> [BRIEF]:
With both ends included, repeat exactly the lines of the entries below from the one containing "Instruction: Export the board as PNG" down to the one containing "The width and height of the screenshot is (689, 466).", and no others.
────
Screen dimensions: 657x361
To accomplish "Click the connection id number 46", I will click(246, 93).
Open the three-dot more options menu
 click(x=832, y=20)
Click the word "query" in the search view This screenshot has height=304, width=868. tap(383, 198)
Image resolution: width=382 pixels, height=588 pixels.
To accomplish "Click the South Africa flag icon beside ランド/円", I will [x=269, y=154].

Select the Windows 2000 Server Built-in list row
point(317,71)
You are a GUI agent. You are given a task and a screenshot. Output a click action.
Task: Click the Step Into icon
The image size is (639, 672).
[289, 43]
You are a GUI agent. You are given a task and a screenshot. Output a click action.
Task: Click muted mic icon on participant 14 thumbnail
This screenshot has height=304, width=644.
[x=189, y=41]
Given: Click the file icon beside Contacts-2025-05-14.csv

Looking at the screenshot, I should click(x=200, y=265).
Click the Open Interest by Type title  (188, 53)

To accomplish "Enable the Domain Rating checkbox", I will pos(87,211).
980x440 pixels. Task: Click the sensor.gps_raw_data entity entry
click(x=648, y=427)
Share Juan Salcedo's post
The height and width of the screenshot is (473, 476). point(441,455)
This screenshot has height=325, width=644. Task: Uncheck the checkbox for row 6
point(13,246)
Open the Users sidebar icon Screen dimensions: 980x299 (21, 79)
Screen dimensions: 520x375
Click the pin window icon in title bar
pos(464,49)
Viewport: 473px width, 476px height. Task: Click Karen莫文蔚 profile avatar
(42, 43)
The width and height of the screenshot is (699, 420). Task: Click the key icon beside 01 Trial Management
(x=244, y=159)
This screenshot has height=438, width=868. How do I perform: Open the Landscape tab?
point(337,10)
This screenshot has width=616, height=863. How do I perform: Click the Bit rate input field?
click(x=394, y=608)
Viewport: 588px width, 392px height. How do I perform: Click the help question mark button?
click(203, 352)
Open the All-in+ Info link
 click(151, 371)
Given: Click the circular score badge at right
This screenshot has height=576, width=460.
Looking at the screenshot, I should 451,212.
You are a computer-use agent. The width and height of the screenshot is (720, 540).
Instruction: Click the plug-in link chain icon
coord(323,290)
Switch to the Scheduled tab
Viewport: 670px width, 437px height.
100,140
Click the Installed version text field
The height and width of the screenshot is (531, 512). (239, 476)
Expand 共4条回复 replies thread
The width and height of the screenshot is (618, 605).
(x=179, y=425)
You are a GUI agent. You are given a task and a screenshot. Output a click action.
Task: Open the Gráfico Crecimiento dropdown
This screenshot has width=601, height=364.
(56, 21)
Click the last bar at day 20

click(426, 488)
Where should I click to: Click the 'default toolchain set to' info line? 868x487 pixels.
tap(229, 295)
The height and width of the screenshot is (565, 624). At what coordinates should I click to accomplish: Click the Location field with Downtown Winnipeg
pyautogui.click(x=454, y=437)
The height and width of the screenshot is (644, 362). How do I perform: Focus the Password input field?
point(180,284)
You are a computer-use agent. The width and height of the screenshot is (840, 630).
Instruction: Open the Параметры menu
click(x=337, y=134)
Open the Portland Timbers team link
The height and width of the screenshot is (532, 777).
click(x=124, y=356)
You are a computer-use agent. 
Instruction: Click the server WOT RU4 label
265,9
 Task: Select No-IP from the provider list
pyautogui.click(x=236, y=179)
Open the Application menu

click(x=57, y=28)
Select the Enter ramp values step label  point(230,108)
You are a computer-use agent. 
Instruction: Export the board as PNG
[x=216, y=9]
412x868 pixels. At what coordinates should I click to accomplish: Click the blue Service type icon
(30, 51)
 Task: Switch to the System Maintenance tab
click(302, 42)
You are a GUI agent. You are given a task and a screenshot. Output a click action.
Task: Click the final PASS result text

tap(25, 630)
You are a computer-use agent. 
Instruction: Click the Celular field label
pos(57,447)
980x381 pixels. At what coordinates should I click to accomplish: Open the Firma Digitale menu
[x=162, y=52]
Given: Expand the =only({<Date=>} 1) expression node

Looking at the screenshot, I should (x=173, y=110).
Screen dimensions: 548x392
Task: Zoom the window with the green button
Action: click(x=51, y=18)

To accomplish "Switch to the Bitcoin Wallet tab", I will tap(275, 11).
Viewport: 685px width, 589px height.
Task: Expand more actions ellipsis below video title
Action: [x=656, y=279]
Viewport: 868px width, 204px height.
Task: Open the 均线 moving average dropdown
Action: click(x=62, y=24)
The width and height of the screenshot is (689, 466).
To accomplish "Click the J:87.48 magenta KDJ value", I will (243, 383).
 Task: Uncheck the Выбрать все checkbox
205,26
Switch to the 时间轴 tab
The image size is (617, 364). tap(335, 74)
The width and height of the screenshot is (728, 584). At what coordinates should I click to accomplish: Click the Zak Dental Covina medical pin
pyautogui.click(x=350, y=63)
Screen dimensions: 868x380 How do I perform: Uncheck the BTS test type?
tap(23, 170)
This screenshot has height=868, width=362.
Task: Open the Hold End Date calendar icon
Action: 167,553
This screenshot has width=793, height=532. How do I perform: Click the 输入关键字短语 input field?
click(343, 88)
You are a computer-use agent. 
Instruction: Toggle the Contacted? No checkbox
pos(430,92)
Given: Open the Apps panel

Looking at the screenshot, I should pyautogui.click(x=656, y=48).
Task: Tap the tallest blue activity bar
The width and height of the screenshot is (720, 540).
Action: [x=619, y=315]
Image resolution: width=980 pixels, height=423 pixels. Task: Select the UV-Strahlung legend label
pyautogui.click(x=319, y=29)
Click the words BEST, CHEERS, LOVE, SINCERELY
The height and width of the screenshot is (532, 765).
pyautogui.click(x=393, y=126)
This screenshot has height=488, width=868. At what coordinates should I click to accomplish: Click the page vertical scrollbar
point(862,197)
────
> [RESPONSE FOR THIS EXERCISE]:
Instruction: Export the board as PNG
[x=216, y=9]
412x868 pixels. At what coordinates should I click to accomplish: Click the blue Service type icon
(30, 51)
 Task: Switch to the System Maintenance tab
click(302, 42)
You are a GUI agent. You are given a task and a screenshot. Output a click action.
Task: Click the final PASS result text

tap(25, 630)
You are a computer-use agent. 
Instruction: Click the Celular field label
pos(57,447)
980x381 pixels. At what coordinates should I click to accomplish: Open the Firma Digitale menu
[x=162, y=52]
Given: Expand the =only({<Date=>} 1) expression node

Looking at the screenshot, I should (x=173, y=110).
Screen dimensions: 548x392
Task: Zoom the window with the green button
Action: click(x=51, y=18)

To accomplish "Switch to the Bitcoin Wallet tab", I will tap(275, 11).
Viewport: 685px width, 589px height.
Task: Expand more actions ellipsis below video title
Action: [x=656, y=279]
Viewport: 868px width, 204px height.
Task: Open the 均线 moving average dropdown
Action: click(x=62, y=24)
The width and height of the screenshot is (689, 466).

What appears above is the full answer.